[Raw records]
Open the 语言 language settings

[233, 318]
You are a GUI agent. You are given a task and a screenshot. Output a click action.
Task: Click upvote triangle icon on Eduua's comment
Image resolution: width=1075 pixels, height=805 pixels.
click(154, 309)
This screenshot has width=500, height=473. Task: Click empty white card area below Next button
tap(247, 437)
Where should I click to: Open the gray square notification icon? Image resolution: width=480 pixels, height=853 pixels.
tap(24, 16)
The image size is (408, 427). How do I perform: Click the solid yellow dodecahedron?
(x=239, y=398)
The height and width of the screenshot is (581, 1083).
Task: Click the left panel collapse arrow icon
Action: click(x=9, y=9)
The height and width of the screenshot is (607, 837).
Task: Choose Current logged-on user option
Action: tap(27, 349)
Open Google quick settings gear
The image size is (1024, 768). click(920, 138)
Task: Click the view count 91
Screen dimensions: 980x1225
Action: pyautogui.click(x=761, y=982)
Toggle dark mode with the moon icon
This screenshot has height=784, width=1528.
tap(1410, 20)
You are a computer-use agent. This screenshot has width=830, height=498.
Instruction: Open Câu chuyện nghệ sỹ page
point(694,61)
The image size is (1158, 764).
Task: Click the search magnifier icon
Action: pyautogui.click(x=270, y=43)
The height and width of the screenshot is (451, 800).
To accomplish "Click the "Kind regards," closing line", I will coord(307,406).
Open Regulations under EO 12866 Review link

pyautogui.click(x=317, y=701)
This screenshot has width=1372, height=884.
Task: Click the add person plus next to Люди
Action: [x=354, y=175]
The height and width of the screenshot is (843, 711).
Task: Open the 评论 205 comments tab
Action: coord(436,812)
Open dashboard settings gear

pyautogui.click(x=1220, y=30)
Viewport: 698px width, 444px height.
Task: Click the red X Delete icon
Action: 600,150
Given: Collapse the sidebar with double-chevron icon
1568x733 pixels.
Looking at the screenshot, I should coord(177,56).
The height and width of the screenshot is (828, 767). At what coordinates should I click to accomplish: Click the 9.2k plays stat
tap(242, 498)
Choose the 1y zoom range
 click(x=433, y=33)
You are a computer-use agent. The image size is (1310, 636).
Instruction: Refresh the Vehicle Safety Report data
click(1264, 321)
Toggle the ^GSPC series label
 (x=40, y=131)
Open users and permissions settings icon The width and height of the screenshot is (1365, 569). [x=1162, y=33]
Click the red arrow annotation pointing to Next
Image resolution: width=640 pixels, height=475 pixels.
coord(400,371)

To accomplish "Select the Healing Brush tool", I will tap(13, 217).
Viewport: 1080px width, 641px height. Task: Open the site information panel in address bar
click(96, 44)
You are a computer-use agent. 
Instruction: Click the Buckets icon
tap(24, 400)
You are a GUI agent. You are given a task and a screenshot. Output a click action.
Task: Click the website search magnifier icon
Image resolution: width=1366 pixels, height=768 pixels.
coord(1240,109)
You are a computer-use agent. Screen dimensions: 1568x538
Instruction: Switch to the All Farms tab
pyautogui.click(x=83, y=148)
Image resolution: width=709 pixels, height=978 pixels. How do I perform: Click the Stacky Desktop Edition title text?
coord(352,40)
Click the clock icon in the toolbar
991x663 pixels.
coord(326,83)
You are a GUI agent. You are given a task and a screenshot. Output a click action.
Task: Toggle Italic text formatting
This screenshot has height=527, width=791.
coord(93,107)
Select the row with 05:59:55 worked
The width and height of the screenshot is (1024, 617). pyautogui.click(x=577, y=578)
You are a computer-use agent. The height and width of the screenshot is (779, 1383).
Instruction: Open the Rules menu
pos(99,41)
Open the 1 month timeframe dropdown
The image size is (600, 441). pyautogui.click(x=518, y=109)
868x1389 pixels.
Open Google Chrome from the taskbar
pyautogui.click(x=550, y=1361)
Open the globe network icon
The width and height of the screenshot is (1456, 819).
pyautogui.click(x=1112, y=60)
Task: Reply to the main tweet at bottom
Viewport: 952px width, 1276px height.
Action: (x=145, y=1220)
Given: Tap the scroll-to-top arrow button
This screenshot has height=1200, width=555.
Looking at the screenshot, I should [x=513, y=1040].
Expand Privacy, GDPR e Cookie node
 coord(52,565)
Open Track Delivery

**GIVEN TASK**
Copy the lines verbatim, starting at the line that contains "Expand Privacy, GDPR e Cookie node" and ending with the last line of the records.

**THE ANSWER**
Expand Privacy, GDPR e Cookie node
 coord(52,565)
Open Track Delivery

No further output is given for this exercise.